Eddie Shannon est un homme diminué, fragile, qui doit subir quotidiennement les remarques blessantes (sur sa non-sexualité) de ses collègues. Installés en sous-sol, les mécaniciens ont tout loisir d’observer par les fenêtres à ras du sol, les jambes des belles clientes qui déambulent sur le trottoir. Ses collègues sont obnubilés par leurs conquêtes supposées ou réelles. Eddie est leur souffre-douleur. Il vit seul, dans une chambre triste à pleurer, enfermé dans les miasmes de son rêve brisé (devenir champion automobile). Il n’a d’autre horizon que ses vieilles coupes glanées au gré des compétitions et des posters de ses idoles de la route. Il se laisse embobiner par Barbara, mais ses sentiments envers elle sont bien réels. Il est plus que sous le charme, totalement fasciné par Barbara. Il accepte tout et plonge dans les marges de la société.
Je ne sais trop pourquoi je n’ai jamais été sensible au jeu de Mickey Rooney, pourtant, il est excellent dans ce film. Il ne fait aucun doute que Le Destin est au tournant, est l’une de ses meilleures compositions. Rooney est surtout connu pour ses personnages extravertis, de véritables piles d’énergie. Au contraire, dans Le Destin est au tournant, il est introverti et en retrait. Il utilise même sa taille (plus petit que Dianne Foster), afin de faire ressortir de son personnage toute la frustration nécessaire à le rendre touchant.
Dianne Foster incarne une femme fatale sur une telle gamme de nuances que son personnage sort de son statut de mante religieuse. Barbara Mathews entraîne Eddie dans une machination, mais ses sentiments sont troubles, elle regrette ce qu’elle fait, elle a de l’empathie pour lui et accepte cette relation masochiste. Coincée entre un homme sans espoir d’avenir, Eddie (qu’elle comprend) et un truand (qu’elle tente de fuir) avec des tas de plans sur la comète, Barbara navigue à vue. C’est un beau personnage auquel Dianne Foster donne plus qu’une sensibilité, une véritable humanité.
Le Destin est au tournant, est un film noir, très noir, extrêmement attachant.
Fernand Garcia
Le Destin est au tournant, une édition Sidonis Calysta dans sa Collection Film noir, en complément deux présentations : « une histoire d’amour triste » par François Guérif (7 minutes). « Le film joue en permanence de la fascination de Mickey Rooney sur Dianne Foster » par Patrick Brion (6 minutes), enfin, la bande-annonce de ce beau film noir.

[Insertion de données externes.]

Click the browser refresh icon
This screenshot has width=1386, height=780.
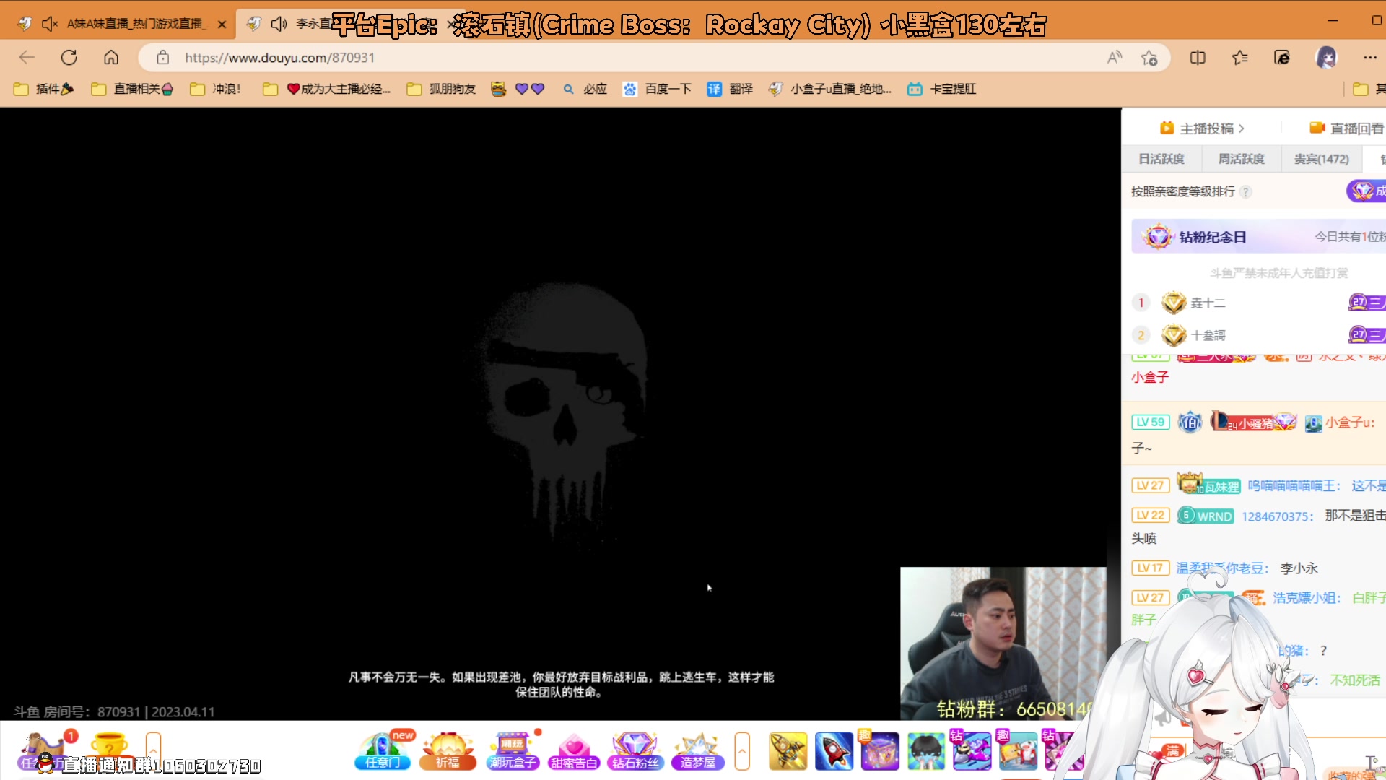pyautogui.click(x=69, y=58)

Le Destin est au tournant (Drive A Crooked Road) un film de Richard Quine avec Mickey Rooney, Dianne Foster, Kevin McCarthy, Jack Kelly, Harry Landers, Jerry Paris, Paul Picerni… Scénario : Blake Edwards Adaptation : Richard Quine d’après une histoire de James Benson Nablo. Directeur de la photographie : Charles Lawton, Jr. Décors : Walter Holscher. Montage : Jerome Thoms. Producteur : Jonie Taps. Production : Columbia Pictures Corporation. Etats-Unis. 1954. 83 minutes. Noir et blanc. Format image : 1,85 :1 – 16/9e Son : Version Française et Version Originale sans-titrée en français. Tous Publics.